WHAT THE EXERCISE ASKS →
Below are entries. Copy exactly the lines running from the line that holds "Click the Clear All Formatting eraser icon" to the line that holds "Task: Click the warning triangle alerts icon", with both ends included.

Extracted data entries:
★ ★ ★ ★ ★
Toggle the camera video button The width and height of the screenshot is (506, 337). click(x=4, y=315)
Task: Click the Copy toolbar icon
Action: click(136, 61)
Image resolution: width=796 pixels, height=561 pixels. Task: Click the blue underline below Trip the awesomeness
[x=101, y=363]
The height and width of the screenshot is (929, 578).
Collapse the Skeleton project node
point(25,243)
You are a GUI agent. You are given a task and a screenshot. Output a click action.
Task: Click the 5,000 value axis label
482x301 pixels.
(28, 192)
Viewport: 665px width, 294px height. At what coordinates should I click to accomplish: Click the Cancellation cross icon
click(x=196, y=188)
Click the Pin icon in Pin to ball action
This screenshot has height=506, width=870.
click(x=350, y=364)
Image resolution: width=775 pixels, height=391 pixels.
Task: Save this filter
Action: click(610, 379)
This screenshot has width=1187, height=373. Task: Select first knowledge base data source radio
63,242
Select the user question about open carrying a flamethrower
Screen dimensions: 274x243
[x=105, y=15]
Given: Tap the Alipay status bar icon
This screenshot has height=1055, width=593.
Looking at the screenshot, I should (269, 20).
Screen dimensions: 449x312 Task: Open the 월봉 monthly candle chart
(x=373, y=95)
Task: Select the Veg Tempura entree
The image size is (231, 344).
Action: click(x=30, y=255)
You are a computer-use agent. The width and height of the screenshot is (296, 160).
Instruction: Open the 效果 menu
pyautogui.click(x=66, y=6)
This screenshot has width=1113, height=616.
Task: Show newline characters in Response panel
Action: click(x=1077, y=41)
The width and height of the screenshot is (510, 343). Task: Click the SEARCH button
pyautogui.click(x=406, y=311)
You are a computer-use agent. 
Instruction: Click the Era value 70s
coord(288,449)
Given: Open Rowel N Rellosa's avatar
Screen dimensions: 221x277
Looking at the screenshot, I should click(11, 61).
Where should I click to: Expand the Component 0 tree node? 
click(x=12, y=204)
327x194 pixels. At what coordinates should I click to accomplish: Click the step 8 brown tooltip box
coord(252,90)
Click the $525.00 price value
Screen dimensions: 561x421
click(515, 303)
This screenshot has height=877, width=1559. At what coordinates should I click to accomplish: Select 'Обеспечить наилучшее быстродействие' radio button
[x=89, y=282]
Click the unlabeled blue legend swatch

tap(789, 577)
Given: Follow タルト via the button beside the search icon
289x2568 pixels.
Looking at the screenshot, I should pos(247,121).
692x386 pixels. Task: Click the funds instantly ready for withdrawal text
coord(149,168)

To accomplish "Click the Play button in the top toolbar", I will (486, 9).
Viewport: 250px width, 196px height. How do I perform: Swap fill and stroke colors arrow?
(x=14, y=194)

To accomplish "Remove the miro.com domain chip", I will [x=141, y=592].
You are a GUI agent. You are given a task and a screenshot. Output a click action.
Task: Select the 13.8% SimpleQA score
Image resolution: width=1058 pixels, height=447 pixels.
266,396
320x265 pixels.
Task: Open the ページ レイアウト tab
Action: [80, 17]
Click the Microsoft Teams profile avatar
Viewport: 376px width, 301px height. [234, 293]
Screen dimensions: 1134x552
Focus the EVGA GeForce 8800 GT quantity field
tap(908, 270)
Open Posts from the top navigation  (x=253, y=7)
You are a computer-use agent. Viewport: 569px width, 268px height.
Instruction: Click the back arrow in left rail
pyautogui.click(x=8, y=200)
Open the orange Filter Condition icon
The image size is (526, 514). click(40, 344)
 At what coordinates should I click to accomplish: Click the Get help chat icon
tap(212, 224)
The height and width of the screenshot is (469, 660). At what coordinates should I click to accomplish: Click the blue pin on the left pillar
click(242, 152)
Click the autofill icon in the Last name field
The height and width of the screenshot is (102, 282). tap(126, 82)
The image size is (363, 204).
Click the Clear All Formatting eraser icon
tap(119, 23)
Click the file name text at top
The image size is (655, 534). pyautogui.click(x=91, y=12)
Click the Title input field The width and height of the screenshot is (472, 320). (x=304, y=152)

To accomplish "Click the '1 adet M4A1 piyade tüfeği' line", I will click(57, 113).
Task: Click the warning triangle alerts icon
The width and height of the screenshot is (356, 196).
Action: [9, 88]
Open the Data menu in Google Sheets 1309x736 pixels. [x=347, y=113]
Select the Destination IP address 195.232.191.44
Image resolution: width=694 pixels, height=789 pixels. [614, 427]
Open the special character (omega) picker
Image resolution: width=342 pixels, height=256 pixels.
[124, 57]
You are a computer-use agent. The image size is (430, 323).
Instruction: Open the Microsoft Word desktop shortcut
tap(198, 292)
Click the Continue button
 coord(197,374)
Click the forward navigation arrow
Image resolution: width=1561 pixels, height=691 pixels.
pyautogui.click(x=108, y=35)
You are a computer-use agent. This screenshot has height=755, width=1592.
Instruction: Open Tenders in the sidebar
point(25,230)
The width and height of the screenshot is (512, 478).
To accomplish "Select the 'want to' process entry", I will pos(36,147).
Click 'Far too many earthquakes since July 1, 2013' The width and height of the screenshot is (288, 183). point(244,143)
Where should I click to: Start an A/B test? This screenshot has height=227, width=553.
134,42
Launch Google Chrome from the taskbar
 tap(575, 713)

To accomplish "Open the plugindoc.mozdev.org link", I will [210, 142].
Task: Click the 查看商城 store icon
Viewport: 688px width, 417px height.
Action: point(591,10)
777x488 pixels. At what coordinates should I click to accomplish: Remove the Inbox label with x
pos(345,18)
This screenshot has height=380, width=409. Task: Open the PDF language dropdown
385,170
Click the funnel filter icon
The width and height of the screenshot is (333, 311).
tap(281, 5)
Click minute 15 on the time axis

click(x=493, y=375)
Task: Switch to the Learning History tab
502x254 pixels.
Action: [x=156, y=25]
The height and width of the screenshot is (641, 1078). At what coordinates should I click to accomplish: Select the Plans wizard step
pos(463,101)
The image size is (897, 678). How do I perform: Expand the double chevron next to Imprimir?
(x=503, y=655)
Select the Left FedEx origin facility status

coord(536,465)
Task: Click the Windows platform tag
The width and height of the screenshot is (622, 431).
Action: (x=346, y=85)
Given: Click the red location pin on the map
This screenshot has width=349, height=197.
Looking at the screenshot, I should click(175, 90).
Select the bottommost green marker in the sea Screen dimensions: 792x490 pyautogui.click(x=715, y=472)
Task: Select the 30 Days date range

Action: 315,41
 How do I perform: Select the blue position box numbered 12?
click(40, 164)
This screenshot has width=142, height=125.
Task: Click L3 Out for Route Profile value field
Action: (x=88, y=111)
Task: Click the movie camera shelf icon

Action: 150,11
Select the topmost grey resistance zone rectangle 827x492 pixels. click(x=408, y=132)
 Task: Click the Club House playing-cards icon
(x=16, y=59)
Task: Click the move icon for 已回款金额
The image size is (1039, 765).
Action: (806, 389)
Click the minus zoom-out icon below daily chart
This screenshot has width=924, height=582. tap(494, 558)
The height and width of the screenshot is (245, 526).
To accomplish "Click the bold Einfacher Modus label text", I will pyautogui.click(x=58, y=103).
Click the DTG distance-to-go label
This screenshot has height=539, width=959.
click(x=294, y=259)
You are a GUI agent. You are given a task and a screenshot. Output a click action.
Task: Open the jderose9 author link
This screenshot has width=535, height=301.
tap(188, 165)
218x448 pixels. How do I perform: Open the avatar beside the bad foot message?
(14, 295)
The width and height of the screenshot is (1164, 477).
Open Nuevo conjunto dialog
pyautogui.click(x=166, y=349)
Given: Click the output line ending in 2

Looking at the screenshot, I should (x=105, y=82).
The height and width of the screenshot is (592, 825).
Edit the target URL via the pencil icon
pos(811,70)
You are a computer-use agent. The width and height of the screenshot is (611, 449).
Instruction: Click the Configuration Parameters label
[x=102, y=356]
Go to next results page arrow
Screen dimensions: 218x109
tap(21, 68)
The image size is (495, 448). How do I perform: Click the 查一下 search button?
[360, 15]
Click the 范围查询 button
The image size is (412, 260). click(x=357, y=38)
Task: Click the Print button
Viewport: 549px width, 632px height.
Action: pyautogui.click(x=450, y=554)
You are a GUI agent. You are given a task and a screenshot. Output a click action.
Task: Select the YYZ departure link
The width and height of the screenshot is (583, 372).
★ ★ ★ ★ ★
COMPLETED EXERCISE →
Click the Clear All Formatting eraser icon
tap(119, 23)
Click the file name text at top
The image size is (655, 534). pyautogui.click(x=91, y=12)
Click the Title input field The width and height of the screenshot is (472, 320). (x=304, y=152)

To accomplish "Click the '1 adet M4A1 piyade tüfeği' line", I will click(57, 113).
Task: Click the warning triangle alerts icon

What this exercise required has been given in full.